Birds of Prey et la fantabuleuse histoire de Harley Quinn

de Cathy Yan, 2020, ****

J’étais inquiet. Très inquiet.

Certes, Margot Robbie en Harley Quinn était à peu près le seul truc qui fonc­tion­nait vague­ment dans Suicide squad, même si elle était affli­gem­ment gentille.

Mais quand même, j’é­tais inquiet. Parce que qui qu’on soit, quoi qu’on fasse, on ne passe pas impu­né­ment après Suicide squad. Surtout avec une bande-annonce qui joue elle aus­si sur le côté « hey, je suis mau­vaise, psy­cho­pathe, vio­lente, j’ose tout », qui avait tant nour­ri la décep­tion de voir un film gen­tillet et pro­pret digne de Petit ours brun. Chat échau­dé craint l’eau froide : quand pen­sait aller voir Ranx et qu’on s’est retrou­vé devant Laurent Romejko, puis qu’on voit débar­quer quel­qu’un qui dit « moi c’est Lubna », on a un peu peur de perdre deux heures à regar­der Arielle Boulin-Prat se prendre pour Tina Turner.1

J’avoue, les pré­ju­gés, c’est mal.

Roller derby dans Birds of prey
Mon mec m’a pla­quée, qu’est-ce qui pour­rait me per­mettre de me pas­ser les nerfs ?… Oh tiens, le rol­ler der­by, ça a l’air fun. — pho­to Warner Bros

Donc voi­là. Harley n’est plus sous la pro­tec­tion du Joker, et… Ah oui, déjà : exit le Joker tout pour­ri de David Ayer, on le voit trois secondes à peine. Vous n’i­ma­gi­nez pas le sou­la­ge­ment. Enfin si, si vous avez vu Suicide squad, vous ima­gi­nez très bien.

Je disais donc : Harley n’est plus sous la pro­tec­tion du Joker, et du coup, le champ est libre pour tous ceux, à Gotham et dans les envi­rons, qui veulent lui faire la peau.
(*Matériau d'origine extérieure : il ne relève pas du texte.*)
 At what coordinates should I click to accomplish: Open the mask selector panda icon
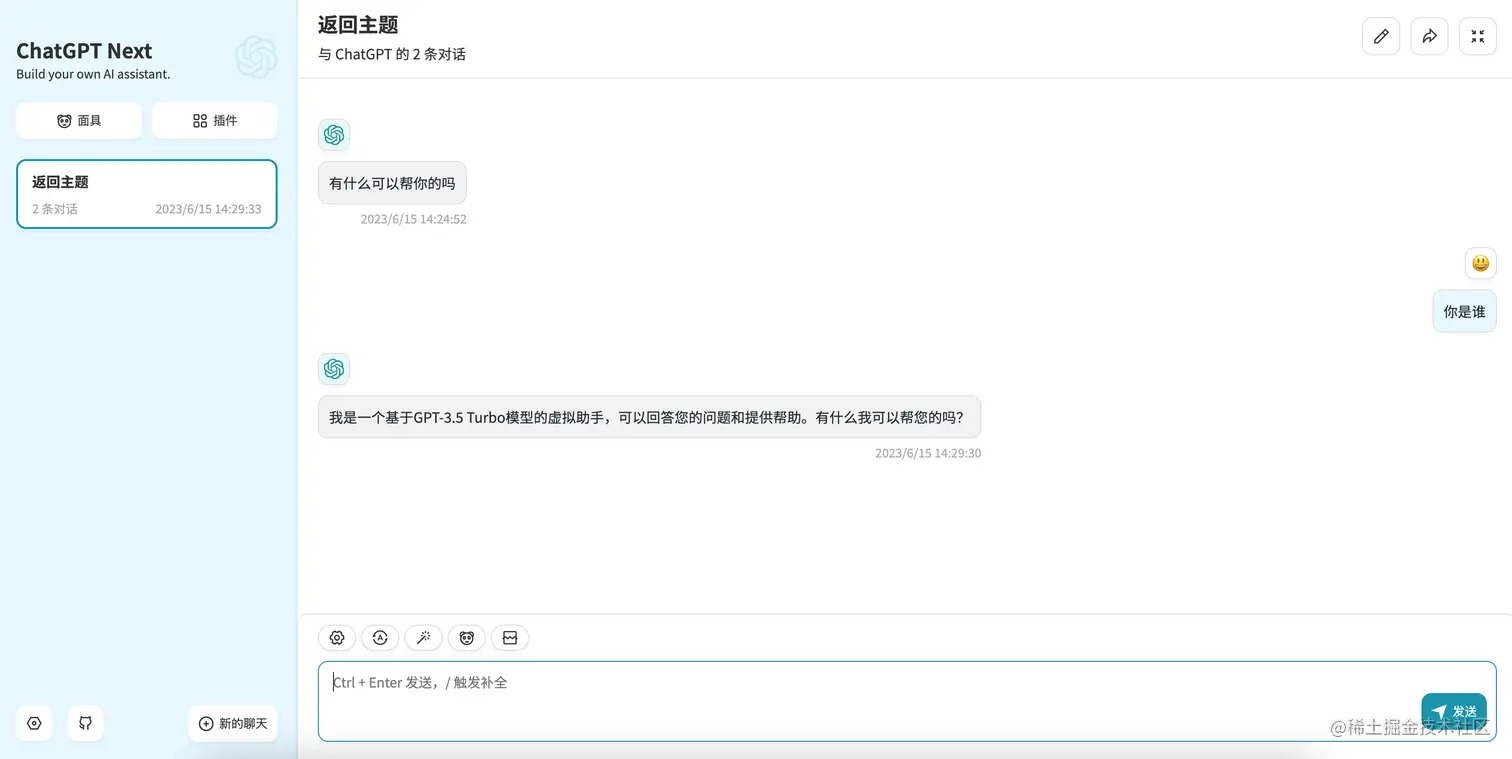click(466, 637)
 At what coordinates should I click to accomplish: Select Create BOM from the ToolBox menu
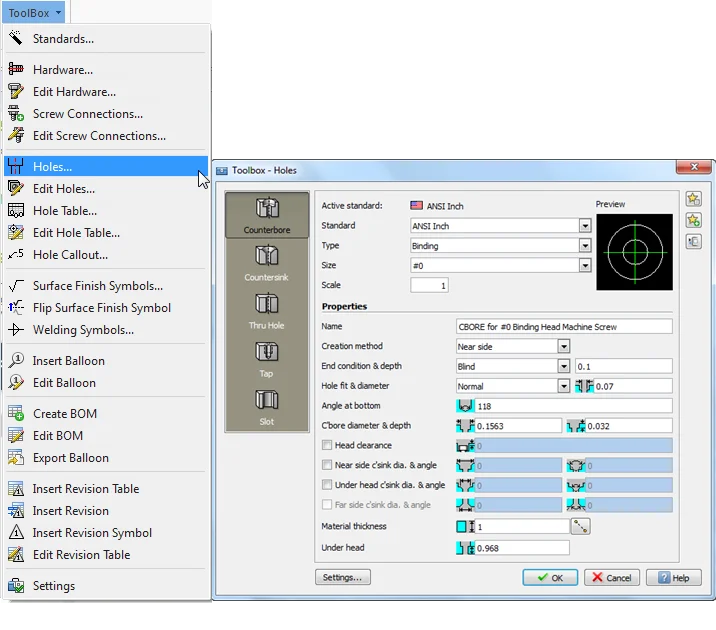(65, 414)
Et vu son carac­tère un peu san­guin et vague­ment sadique, ça fait du monde. Elle va donc rebon­dir de ten­ta­tive d’as­sas­si­nat en ten­ta­tive d’as­sas­si­nat, essayant de trou­ver des alliées là où elle peut, tout en mul­ti­pliant les grosses explo­sions parce que c’est fun, les grosses explosions.
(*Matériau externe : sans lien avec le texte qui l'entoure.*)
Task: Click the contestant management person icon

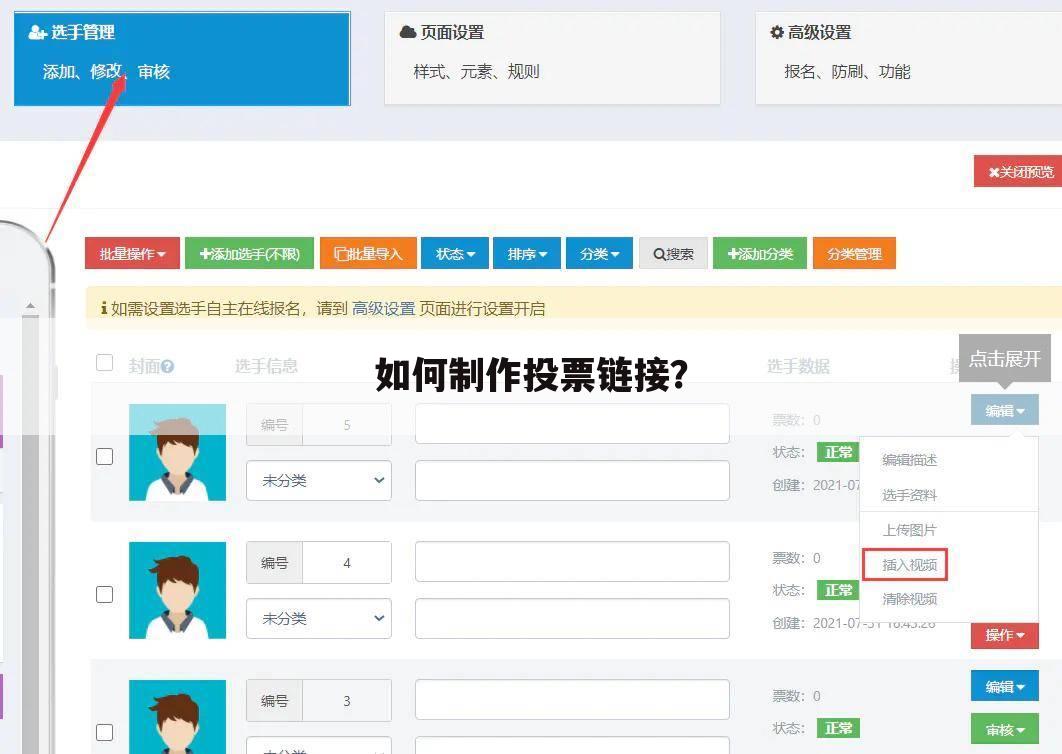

Donc voi­là. Est-ce que c’est intel­li­gent ? Non. Mais c’est pas cen­sé l’être.

Margot Robbie devant une explosion
Ah, voi­là, faire péter des usines, ça ça sou­lage. — pho­to Warner Bros

Est-ce que c’est rigo­lo ? Oui, sou­vent. Pas tou­jours très déli­ca­te­ment, mais bon, la déli­ca­tesse, quand on a comme ani­mal de com­pa­gnie une hyène bap­ti­sée Bruce…

Donc c’est rigo­lo si on trouve rigo­lo de voir un gros con se faire explo­ser les gonades à pieds joints, si on trouve rigo­lo que l’hé­roïne perde com­plè­te­ment le fil de ses propres idées, si on trouve rigo­lo de voir Obi-Wan Kenobi s’ad­mi­rer le nom­bril, si on trouve rigo­lo de tom­ber sur des réfé­rences sha­kes­pea­riennes au milieu de pota­che­ries ridi­cules, si on trouve rigo­lo de voir sur­gir au débot­té en pleine course-pour­suite un dis­cours sur en quoi « bitch » est moins miso­gyne que « chick ».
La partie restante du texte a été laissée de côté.